TAREFAS DO EXERCÍCIO:
1. Segundo o trecho da página sobre calor extremo, quantos óbitos por ano resultam das mortes relacionadas ao calor?
2. Diga se cada afirmação abaixo está de acordo com o trecho da página sobre calor extremo e cite as palavras do texto que decidem a resposta. (a) Em 2024, a temperatura média da região chegou a 24,3 °C. (b) A exposição de bebês a ondas de calor aumentou 1000%. (c) As perdas de trabalho por calor afetaram principalmente o setor de turismo.
3. Reproduza do trecho da página sobre calor extremo tudo o que vai de "Os resultados do" até "da construção civil.".

O calor extremo já custa vidas e bilhões de dólares
De acordo com os dados colhidos, desde o ano 2000, a temperatura média da região subiu continuamente. Em 2024, chegou a 24,3 °C, com aumentos mais acentuados em países como Bolívia (+2 °C), Venezuela (+1,7 °C) e Brasil (+1,2 °C).
Os resultados do estudo mostram que a exposição de bebês a ondas de calor aumentou 450% desde o período de 1981-2000, enquanto os idosos enfrentaram um aumento de 1000% nas exposições.
O calor extremo já custa vidas e bilhões de dólares, aponta o estudo. As mortes relacionadas ao calor dobraram (+103%), resultando em 13 mil óbitos anuais e prejuízos econômicos de US$ 855 milhões por ano. As perdas de trabalho por calor em 2024 chegaram a US$ 52 bilhões, afetando principalmente os setores agrícola e da construção civil.

DADOS FORNECIDOS:
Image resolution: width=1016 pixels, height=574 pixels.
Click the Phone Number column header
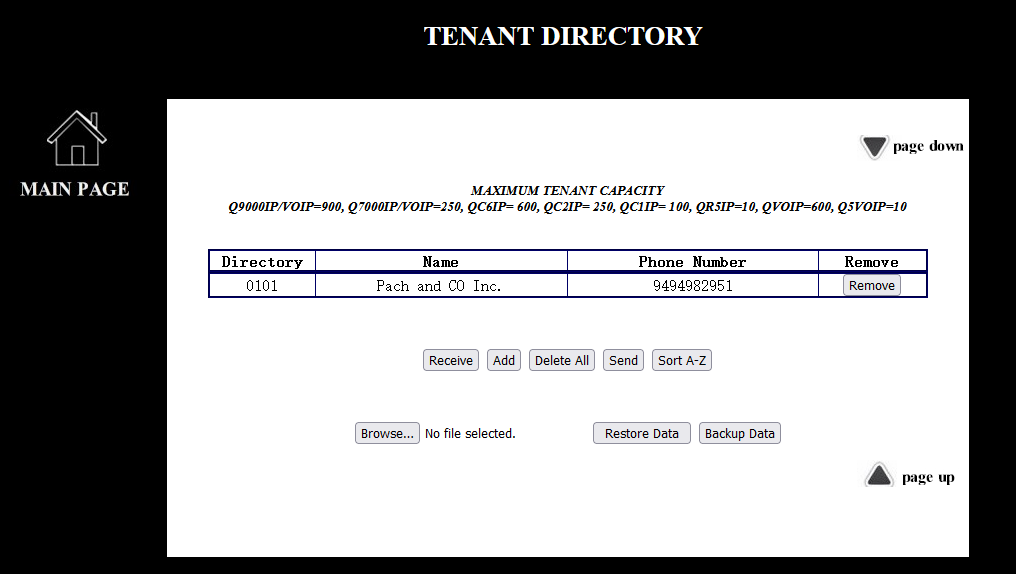coord(692,262)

RESPOSTAS POR TAREFA:
1. São 13 mil óbitos anuais.

2.
(a) Sim: "Em 2024, chegou a 24,3 °C".
(b) Não: "a exposição de bebês a ondas de calor aumentou 450%".
(c) Não: "afetando principalmente os setores agrícola e da construção civil".

3.
Os resultados do estudo mostram que a exposição de bebês a ondas de calor aumentou 450% desde o período de 1981-2000, enquanto os idosos enfrentaram um aumento de 1000% nas exposições.
O calor extremo já custa vidas e bilhões de dólares, aponta o estudo. As mortes relacionadas ao calor dobraram (+103%), resultando em 13 mil óbitos anuais e prejuízos econômicos de US$ 855 milhões por ano. As perdas de trabalho por calor em 2024 chegaram a US$ 52 bilhões, afetando principalmente os setores agrícola e da construção civil.